Mekanların içine hapsolmuş anılar bizi kendine doğru çektikçe kendi zamanımızda birkaç kez geriye gidip geliriz, Laura’nın ailesinin yanına döndüğünde yaşamış olduğu şeyler de bunun bir parçasıdır. Aritmik bir şekilde ilerleyen sekanslar her zaman hatırlanmaya değer olan şeyleri ortaya çıkarıyor. Hatırlanan bazı anıların, ait olduğu mekanlarına dönerken bir şeyleri hatırlamasına sebep olan anıları saklamaya çalışan Laura’nın yaşadığı ikilem oldukça realist bir yaklaşımla çekilmiş. Laura evine döndüğünde, evdekiler için dünya, Laura’nın gezdiği yerler değil. Aksine dünya onlar için evlerinin kapısından çıktığı, yurtlarından, mahallelerinden hiç uzaklaşmadığı o yerler. Bu açıdan Laura’nın dünyası ile ailesi arasında her zaman oldukça tutumlu bir ayrılık söz konusu. Gözlerimiz Laura için her zaman doldurulacak boş bir sayfa aramış olsa da onun için tüm sayfaların yırtılmış olduğunu görüyoruz.
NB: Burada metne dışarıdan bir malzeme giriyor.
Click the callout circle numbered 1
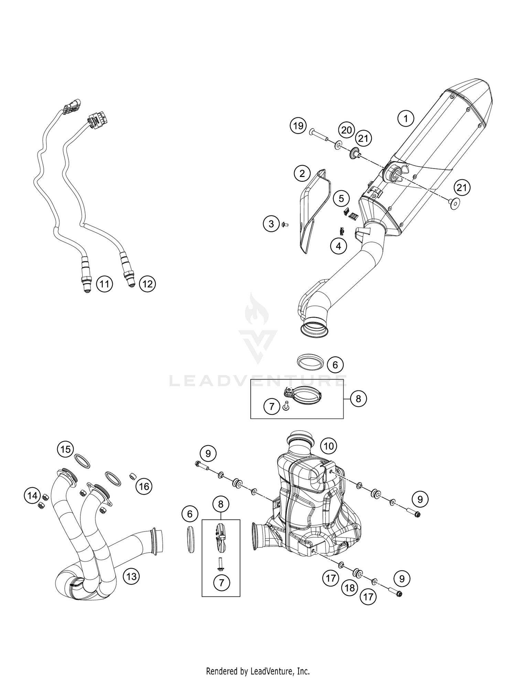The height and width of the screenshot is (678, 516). click(406, 119)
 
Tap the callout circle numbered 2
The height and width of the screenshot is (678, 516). click(302, 174)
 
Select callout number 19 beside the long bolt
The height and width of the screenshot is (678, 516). click(298, 126)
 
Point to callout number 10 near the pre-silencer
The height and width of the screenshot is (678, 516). click(329, 446)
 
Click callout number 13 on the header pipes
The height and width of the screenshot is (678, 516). click(131, 576)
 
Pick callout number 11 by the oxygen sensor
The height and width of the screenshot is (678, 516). click(104, 284)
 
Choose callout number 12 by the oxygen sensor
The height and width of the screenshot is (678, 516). click(147, 284)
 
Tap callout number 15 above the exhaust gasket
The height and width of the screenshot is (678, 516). click(65, 449)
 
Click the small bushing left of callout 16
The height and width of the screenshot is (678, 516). click(132, 477)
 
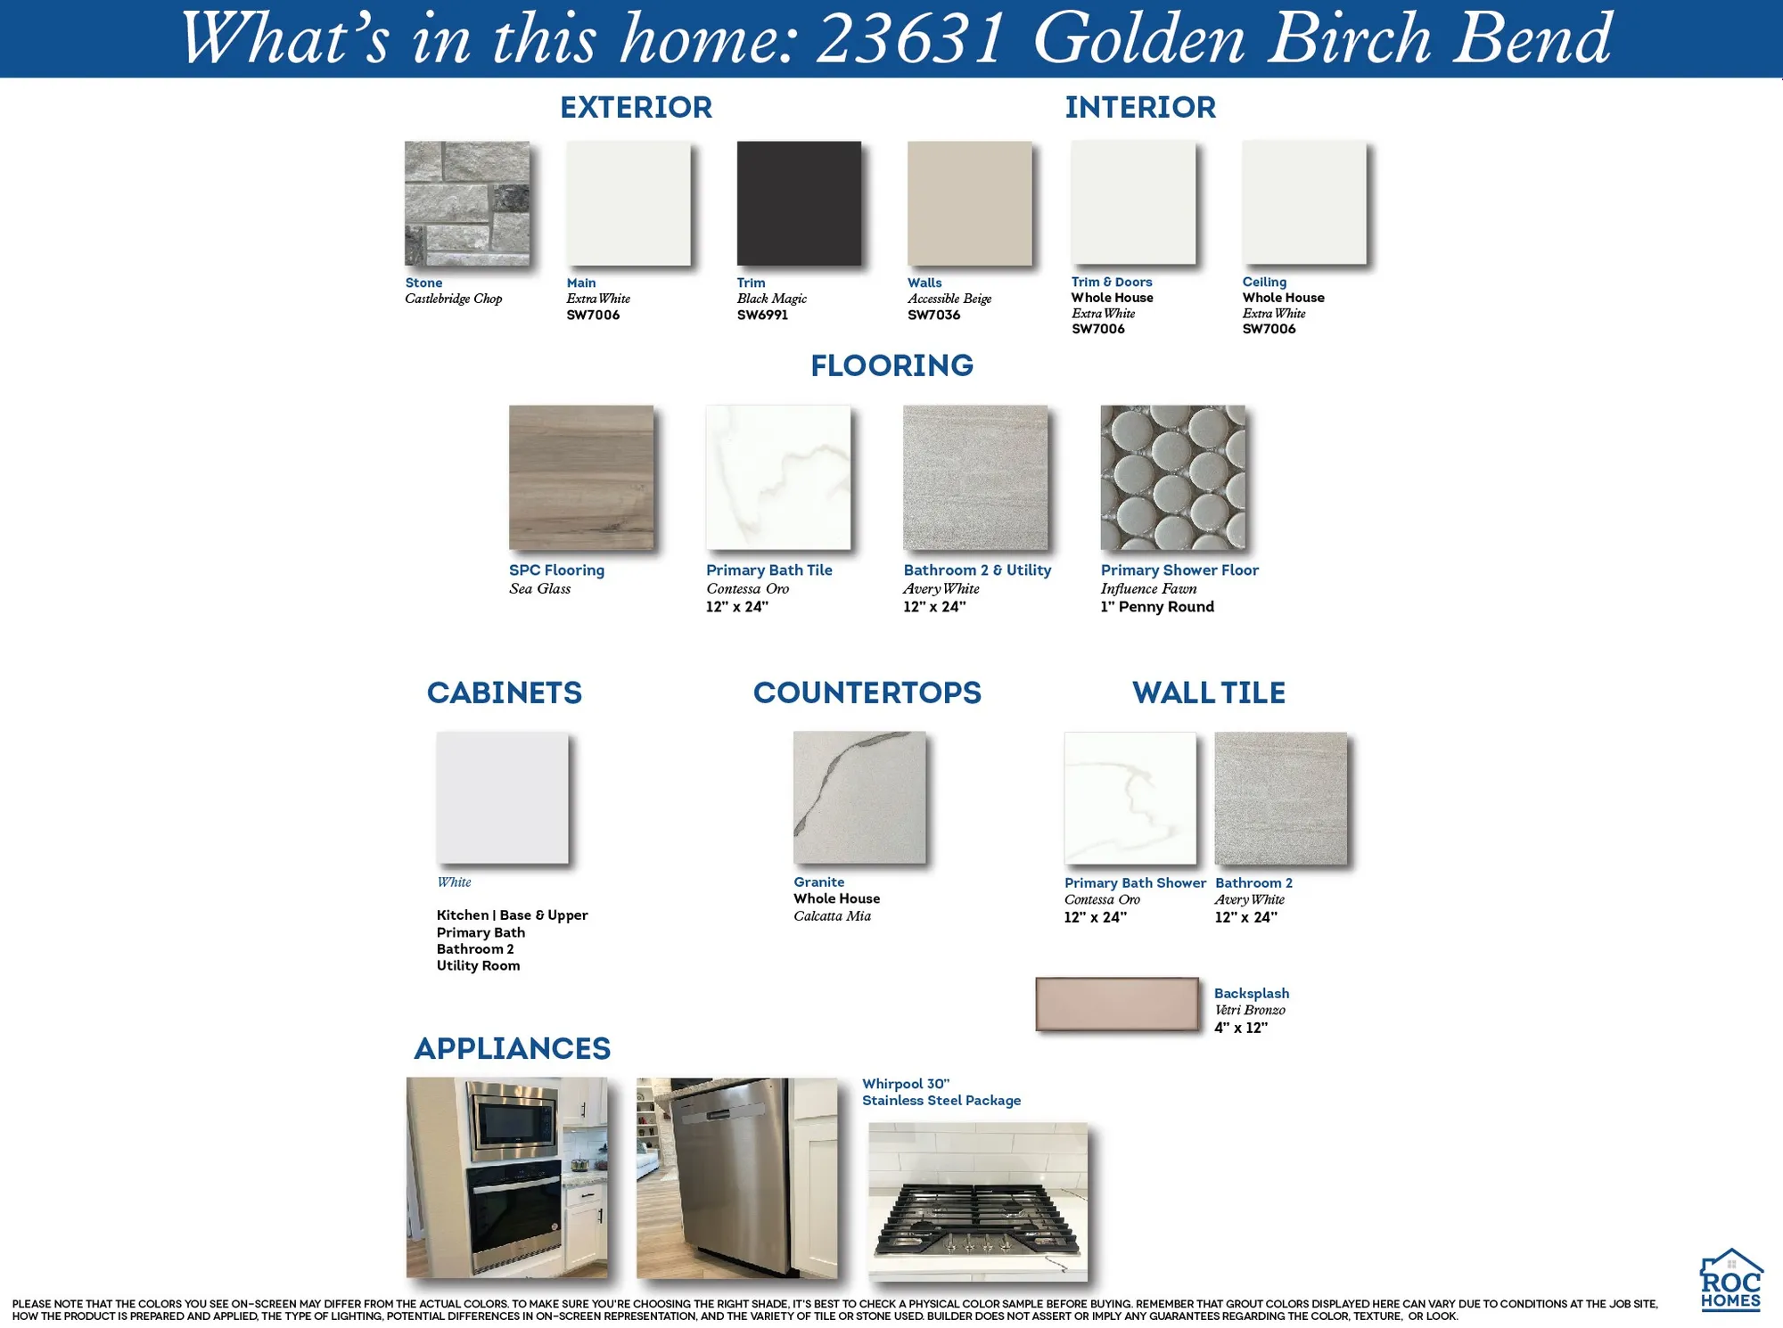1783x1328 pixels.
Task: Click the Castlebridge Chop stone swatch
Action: [467, 203]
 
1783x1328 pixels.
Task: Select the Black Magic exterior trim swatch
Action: [799, 203]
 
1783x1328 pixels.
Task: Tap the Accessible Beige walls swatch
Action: [969, 203]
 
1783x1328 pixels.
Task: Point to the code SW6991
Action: [762, 315]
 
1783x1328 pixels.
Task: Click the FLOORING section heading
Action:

Koca bir umutsuzluk, geleceksiz bir hayatın pençesine tutunmuş olan Laura’nın tüm bu arayışı çölde bir şelale arama çilesi içine girmek gibi.

Filmin görüntü yönetmenliğini yapan Manuel Alberto Claro’nun, filmde yaşayan ama cansız bir kalıntı olan Laura karakterine odaklandığı her sahnede, homojen bir zamanın görselliğinde kaybolabilirsiniz. Persona Non Grata’da “terk etmek” fiilinin şimdiki zamanı, geçmiş zamanından bir türlü kurtulamayan bir eylem olarak sürüyor. Öyle ki filmin sonunda “terk etmek” hâlâ zamanda bir değişim kazanmıyor, bu fiil, filmde her zaman şimdiki zaman içerisinde sürüp gidiyor. Bu bakımdan biz Laura’nın geçmişine dair sekanslar gördüğümüzde bile her zaman onun şimdiki zamanına tüneyebiliyoruz. Bu da Persona Non Grata’nın zamansallığının tüm zincirlerini kırıyor ve hepimizi şimdiki zamana yabancı bırakıyor.